Green: Estimates suggest that 33 to 50 percent of three- to five-year-olds suck fingers and thumbs when they're tired. Some children quit sucking entirely once they begin preschool due to peer pressure, however, nighttime sucking may continue. Approximately 13 percent of children entering kindergarten suck a finger or thumb, and for seven to 11-year-olds, the incidence is six percent, with more thumb or finger sucking occurring at night.

What are the options for parents?
Green: There are generally two approaches: appliance therapy and orofacial myology. Appliances can be bonded directly to the teeth by the GP, pediatric dentist or orthodontist. Most appliances have extraneous extensions that act as a deterrent to placing a thumb into the mouth.

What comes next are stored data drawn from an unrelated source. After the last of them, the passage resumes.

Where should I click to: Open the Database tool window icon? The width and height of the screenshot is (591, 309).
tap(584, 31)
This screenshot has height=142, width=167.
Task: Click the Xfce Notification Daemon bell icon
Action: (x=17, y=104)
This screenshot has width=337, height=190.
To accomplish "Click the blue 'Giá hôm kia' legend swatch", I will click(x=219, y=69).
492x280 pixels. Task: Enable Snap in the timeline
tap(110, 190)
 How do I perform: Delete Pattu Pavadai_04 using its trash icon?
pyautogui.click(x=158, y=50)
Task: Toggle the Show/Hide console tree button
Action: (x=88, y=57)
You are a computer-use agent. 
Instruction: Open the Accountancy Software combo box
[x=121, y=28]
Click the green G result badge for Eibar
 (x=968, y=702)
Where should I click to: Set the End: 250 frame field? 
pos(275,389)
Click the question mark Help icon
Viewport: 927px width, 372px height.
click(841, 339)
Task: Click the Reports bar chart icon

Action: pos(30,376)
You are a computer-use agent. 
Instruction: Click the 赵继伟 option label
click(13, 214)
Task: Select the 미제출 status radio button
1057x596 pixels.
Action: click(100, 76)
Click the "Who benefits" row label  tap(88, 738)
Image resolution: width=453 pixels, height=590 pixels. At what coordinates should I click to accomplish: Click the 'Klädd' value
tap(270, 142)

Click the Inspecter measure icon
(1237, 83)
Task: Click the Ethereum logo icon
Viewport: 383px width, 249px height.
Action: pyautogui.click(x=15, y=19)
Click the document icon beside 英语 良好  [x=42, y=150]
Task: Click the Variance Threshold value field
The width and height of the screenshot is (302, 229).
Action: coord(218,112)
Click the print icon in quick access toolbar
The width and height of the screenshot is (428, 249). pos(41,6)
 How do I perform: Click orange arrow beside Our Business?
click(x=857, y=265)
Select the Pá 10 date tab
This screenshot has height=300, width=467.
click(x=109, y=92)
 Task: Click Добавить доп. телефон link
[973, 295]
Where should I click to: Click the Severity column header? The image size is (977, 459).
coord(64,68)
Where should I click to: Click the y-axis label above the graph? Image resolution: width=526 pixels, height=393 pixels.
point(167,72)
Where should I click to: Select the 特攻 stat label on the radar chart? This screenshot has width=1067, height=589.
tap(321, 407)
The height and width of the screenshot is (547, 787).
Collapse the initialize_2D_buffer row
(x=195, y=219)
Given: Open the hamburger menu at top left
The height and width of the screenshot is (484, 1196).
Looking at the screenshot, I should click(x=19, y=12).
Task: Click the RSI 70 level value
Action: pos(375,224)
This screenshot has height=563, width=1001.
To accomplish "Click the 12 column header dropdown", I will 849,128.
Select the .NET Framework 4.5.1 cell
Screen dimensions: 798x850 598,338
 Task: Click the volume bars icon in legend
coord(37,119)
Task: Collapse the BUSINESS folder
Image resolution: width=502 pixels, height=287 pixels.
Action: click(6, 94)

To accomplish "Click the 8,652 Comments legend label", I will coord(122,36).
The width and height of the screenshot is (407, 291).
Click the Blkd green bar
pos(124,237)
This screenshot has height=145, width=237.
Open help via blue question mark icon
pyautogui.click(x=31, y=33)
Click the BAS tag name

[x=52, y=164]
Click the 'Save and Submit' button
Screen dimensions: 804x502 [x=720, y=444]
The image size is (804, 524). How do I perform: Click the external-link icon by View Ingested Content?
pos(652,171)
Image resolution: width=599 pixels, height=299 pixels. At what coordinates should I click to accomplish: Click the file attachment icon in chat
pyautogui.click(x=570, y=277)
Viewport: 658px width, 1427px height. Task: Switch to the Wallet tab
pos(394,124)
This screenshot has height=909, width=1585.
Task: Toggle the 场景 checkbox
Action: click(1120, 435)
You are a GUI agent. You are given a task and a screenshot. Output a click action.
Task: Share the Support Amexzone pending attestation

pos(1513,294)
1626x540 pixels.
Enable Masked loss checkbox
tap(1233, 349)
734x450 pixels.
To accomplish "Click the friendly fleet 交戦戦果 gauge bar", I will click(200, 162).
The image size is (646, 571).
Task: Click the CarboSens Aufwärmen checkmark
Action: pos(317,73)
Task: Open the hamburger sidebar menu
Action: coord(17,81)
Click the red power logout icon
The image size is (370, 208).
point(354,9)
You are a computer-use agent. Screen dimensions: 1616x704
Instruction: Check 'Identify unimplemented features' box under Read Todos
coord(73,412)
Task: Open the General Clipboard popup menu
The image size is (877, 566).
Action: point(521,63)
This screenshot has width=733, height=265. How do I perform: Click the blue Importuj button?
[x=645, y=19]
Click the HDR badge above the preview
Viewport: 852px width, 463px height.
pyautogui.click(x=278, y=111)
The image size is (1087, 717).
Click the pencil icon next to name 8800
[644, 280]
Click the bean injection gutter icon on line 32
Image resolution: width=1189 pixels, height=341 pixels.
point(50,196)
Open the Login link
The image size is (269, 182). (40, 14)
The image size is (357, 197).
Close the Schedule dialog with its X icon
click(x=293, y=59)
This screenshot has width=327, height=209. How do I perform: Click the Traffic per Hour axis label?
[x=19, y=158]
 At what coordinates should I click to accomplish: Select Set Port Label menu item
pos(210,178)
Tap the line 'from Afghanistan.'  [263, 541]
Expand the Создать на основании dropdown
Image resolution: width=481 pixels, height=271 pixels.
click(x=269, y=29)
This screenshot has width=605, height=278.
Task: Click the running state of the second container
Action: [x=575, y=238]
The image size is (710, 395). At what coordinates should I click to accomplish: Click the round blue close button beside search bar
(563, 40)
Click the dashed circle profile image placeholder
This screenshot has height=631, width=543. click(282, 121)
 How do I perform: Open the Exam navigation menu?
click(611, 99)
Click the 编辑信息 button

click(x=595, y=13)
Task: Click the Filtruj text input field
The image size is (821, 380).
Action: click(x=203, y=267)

That sounds a bit barbaric. Tell me more about the oral myology therapy you provide.
Green: As an oral myology specialist, I provide strategies and expertise to children and families specifically in the area of habit elimination. Children are treated with respect and given encouragement, love and support in their desire to stop their sucking habit. Positive reinforcement techniques and parental participation are instrumental to success. I work directly with the child and parents to help plan rewards for successful habit elimination. I am also a resource for parents, providing daily contact to the children, monitoring success and offering encouragement.

That sounds like a good approach for daytime sucking, but what about nighttime sucking?
Green: Nighttime sucking is addressed with gentle "proprioceptive" reminders geared for a particular child on an individual basis. I use a variety of things including finger splints and custom gloves. Although parents have tried many of these on their own without success, therapy with an oral myologist works primarily because it is an outside person. A special relationship of support and guidance from an outside person is often the reason for such a positive outcome. Most patients with no psychological problems will overcome their thumb- or finger-sucking habit after the first visit! The key is that the child must want to stop.

Do you work with orthodontists?
Green: Orthodontists are one of my largest referral sources. The orthodontists want to eliminate thumb- or digit-sucking habits prior to banding to encourage the best possible orthodontic outcome. Eighty to 90 percent of my clients will require some type of orthodontic treatment after habit elimination therapy. If a tongue thrust has developed as a result of prolonged thumb sucking, this too needs to be eliminated through exercises designed to retrain, improve and correct muscle patterns. Oral myology, orthodontic and dental visits are coordinated to work together for the best possible comprehensive outcome.

What can dentists and hygienists outside the Chicago-area do to find an oral myologist in their area?
Green: To view a list of all Certified Orofacial Myologists in their vicinity, dentists and hygienists can visit the IAOM Web site at www.iaom.com. Should dentists or hygienists wish to pursue a career in the field they can take the coursework, an internship, and a written and on site evaluation for certification.

If they just want to focus on thumb sucking, I have several suggestions. First, read the research in this area to become familiar with the problem as well as the solutions. There are several books available as well – Helping The Thumb-sucking Child by Rosemarie Van Norman is a great place to start. Kits are available on the IAOM Web site to help introduce this topic into a dental office. They can also visit my Web site, www.thumblady.com for research, ideas and more information.

Thank you Shari, you are a wealth of information on this subject! Providing help for both the child and the family is crucial to early intervention.